ESERCIZIO BREVE 1 >>
Restituisci, senza modifiche, il passo del testo sulla polizia di Kenosha che inizia con le parole "Non è la prima" e termina dopo "e sparò, uccidendolo.".
ESERCIZIO BREVE 2 >>
Riprendi il testo sulla polizia di Kenosha subito dopo la sua ultima frase.

::: TESTO DELLA PAGINA :::

A riprendere le immagini dei colpi esplosi su Blake non è stata una delle telecamere indossabili della polizia, ma il telefonino di un passante. “Il consiglio d’amministrazione di Kenosha ha approvato nel 2017 un’ordinanza con cui impone a tutti i poliziotti di indossare una body camera, ma non sono mai state acquistate,” come comunicato in un tweet dall’avvocato di diritto civile Benjamin Crump, rappresentante legale di Blake. “Sono stanziati dei fondi per il loro acquisto… nel 2022. Se non fosse stato per le riprese di un vicino non ci sarebbero testimonianze della sparatoria contro Blake e nessun poliziotto potrebbe essere chiamato a risponderne.”
Non è la prima volta che la polizia di Kenosha è coinvolta in una sparatoria controversa. Il 9 novembre del 2004 la polizia della cittadina fermò Michael Bell, un 21enne bianco, mentre era in macchina davanti alla casa dei suoi genitori. Bell cercò di scappare lungo il corso principale, ma fu bloccato da dietro e poi sbattuto vicino a un’auto parcheggiata da due poliziotti. Un altro prese la sua arma d’ufficio, la puntò contro la tempia del ragazzo e sparò, uccidendolo.

::: MATERIALE FORNITO :::

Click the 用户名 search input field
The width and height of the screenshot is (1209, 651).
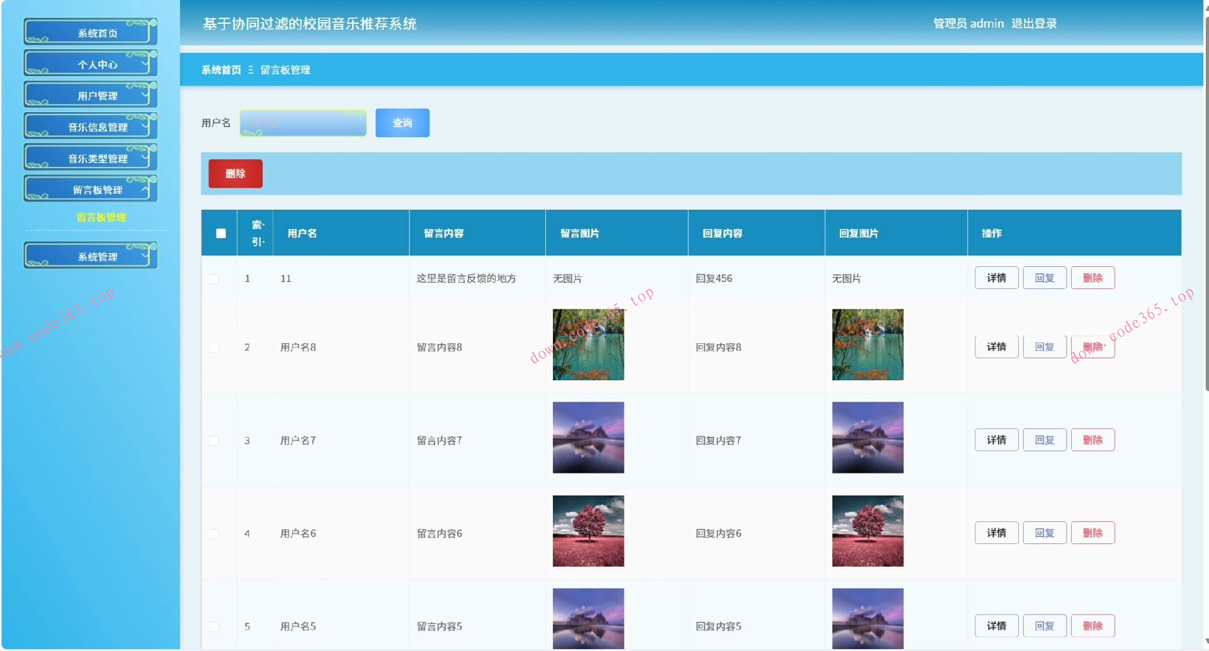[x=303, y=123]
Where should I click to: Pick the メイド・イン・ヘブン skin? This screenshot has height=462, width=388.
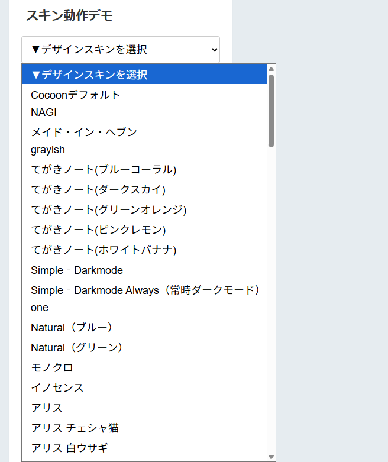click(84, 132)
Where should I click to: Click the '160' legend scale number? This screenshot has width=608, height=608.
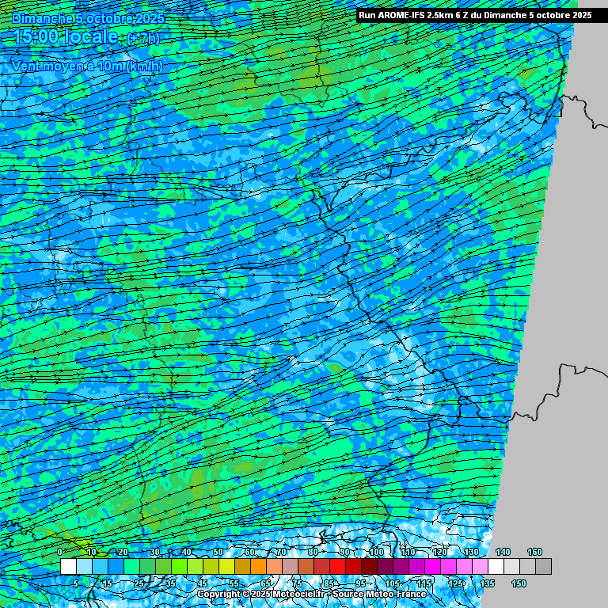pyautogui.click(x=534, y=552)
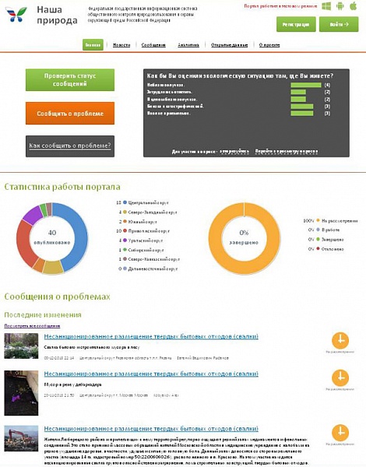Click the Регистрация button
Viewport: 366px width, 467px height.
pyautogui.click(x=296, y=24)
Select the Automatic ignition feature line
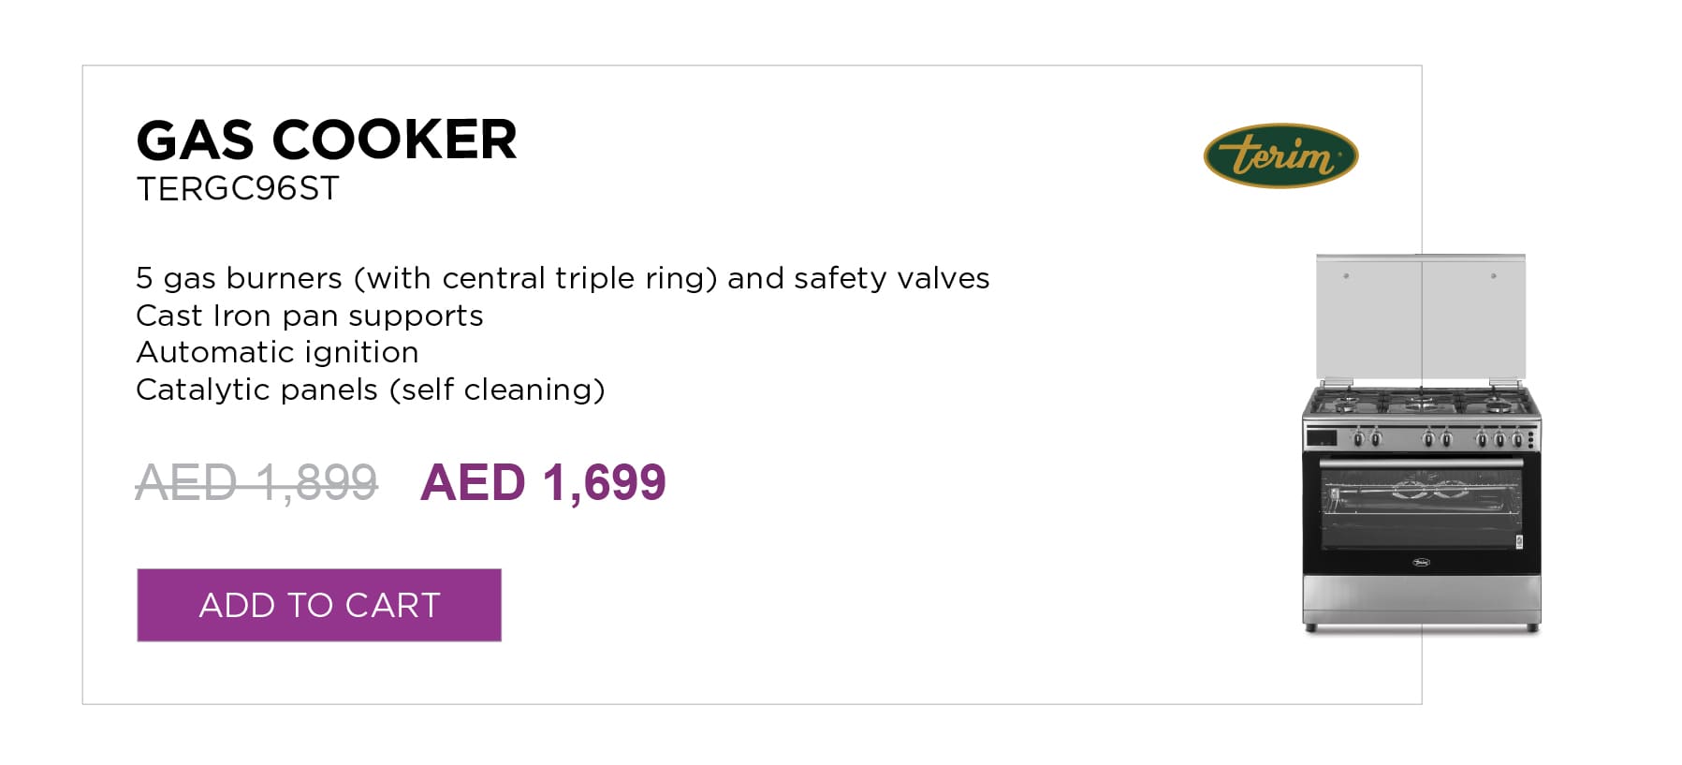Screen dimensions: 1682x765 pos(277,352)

:::

RISULTATO 1 >>
Non è la prima volta che la polizia di Kenosha è coinvolta in una sparatoria controversa. Il 9 novembre del 2004 la polizia della cittadina fermò Michael Bell, un 21enne bianco, mentre era in macchina davanti alla casa dei suoi genitori. Bell cercò di scappare lungo il corso principale, ma fu bloccato da dietro e poi sbattuto vicino a un’auto parcheggiata da due poliziotti. Un altro prese la sua arma d’ufficio, la puntò contro la tempia del ragazzo e sparò, uccidendolo.

RISULTATO 2 >>
Il dipartimento di polizia di Kenosha condusse un’indagine interna, dichiarando i tre del tutto innocenti. Il padre di Bell, Michael Bell Sr., ne commissionò una indipendente, con cui si scoprì che il resoconto della polizia era probabilmente una copertura. La famiglia del ragazzo lanciò una campagna che ebbe esiti positivi nel 2014, rendendo il Wisconsin il primo stato a imporre che siano degli investigatori esterni a condurre delle indagini sulle sparatorie della polizia.
Lo stesso vale per l’indagine su quanto successo a Jacob Blake, che è al momento sotto la supervisione del dipartimento di giustizia del Wisconsin. Il capo della polizia di Kenosha, Daniel Miskinis, pur ammettendo di non sapere molto sull’indagine, ha approfittato della conferenza stampa di mercoledì per accusare i manifestanti uccisi, colpevoli di non aver rispettato il coprifuoco auto imposto dalla città.
A giudicare dai video emersi martedì sera sembra che sia stato il diciasettenne Kyle Rittenhouse ad aver ucciso i due manifestanti. È stato arrestato e accusato di omicidio doloso di primo grado. Il rappresentante dello stato del Wisconsin David Bowen ha detto, durante il notiziario di Democracy Now!, che i membri della milizia scesi in strada a Kenosha “erano lì per andare a caccia, non per proteggere la proprietà.”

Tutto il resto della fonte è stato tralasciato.